The U.S. Department of Health and Human Services announced last week that it will consider requests from states that wish to waive the requirement, which was at the heart of the 1996 welfare-reform law negotiated between congressional Republicans and President Clinton.
Administration officials say the change will give states more flexibility in developing new reforms, but GOP lawmakers argue the move is an illegal "power grab" aimed at undoing progress made under the current law.
"This is a brazen and unwarranted unraveling of welfare reform," said Rep. David Camp, Michigan Republican and chairman of the House Ways and Means Committee. "This ends welfare reform as we know it."

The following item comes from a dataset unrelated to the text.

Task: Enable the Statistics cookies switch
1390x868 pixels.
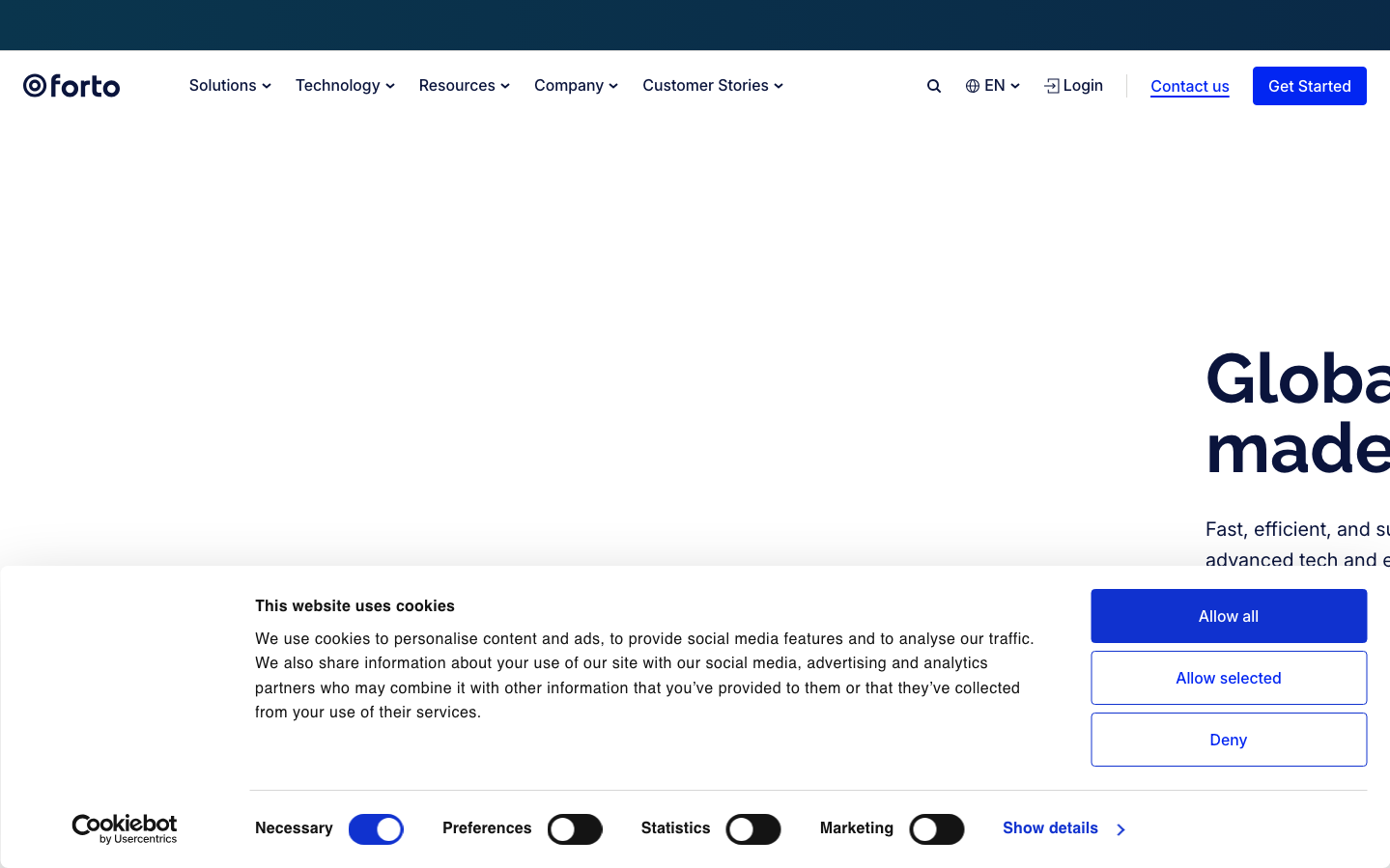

Current law requires that at least 50 percent of welfare-receiving households in a state — and 90 percent of those with two parents — have an adult participating in regular "work activities," which range from full-time employment to job training, community service or pursuit of a GED certificate.
Supporters have credited the provision with drastically reducing welfare enrollment throughout the nation, but critics say it has provided inadequate support during the economic downturn and has bogged states down in paperwork.

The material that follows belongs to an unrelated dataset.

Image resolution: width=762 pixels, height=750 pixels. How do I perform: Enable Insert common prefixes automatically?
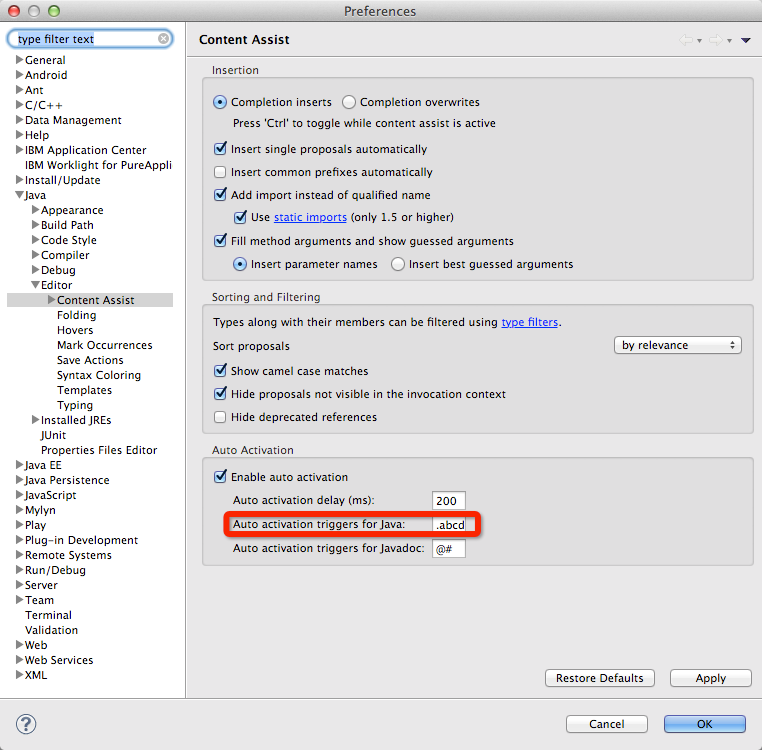click(x=221, y=172)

"We need state workers spending less time filling out data reports and more time helping parents find employment," George Sheldon, the HHS acting assistant secretary for the Administration of Children and Families, wrote in a blog post Friday. "The new policy we announced will allow states to test new, more effective ways to help parents successfully prepare for, find and retain employment."
The policy would allow states to launch their own welfare-reform projects,during which they would not have to require that recipients work.
Projects would be subject to HHS approval and limited to no more than five years.
Opponents argue the decision is an executive overreach in line with Mr. Obama's order last month to limit deportation of young illegal immigrants.
The work requirement for recipients is detailed in a section of the Social Security Act, which the Obama administration does not have authority to waive.
However, the administration is allowed to waive another section of the act that includes language requiring states to enforce the work requirement.
HHS Secretary Kathleen Sebelius explained that last week in a memo to states, concluding that while the executive branch is technically barred from waiving the work requirement, it can give states permission not to enforce it.
Republicans argue it is a blatantly incorrect interpretation of the law and contradicts a portion of the act that states that the work requirement cannot be waived.
Presumptive GOP presidential nominee Mitt Romney called Mr. Obama's stance "completely misdirected," while Mr. Camp and Sen. Orrin G. Hatch, Utah Republican, sent a letter to Mrs. Sebelius pressing her for further explanation.
"These  reforms promoted higher work and earnings and lower poverty and welfare dependence," the lawmakers wrote, "and we will actively resist efforts to undermine the progress made since then."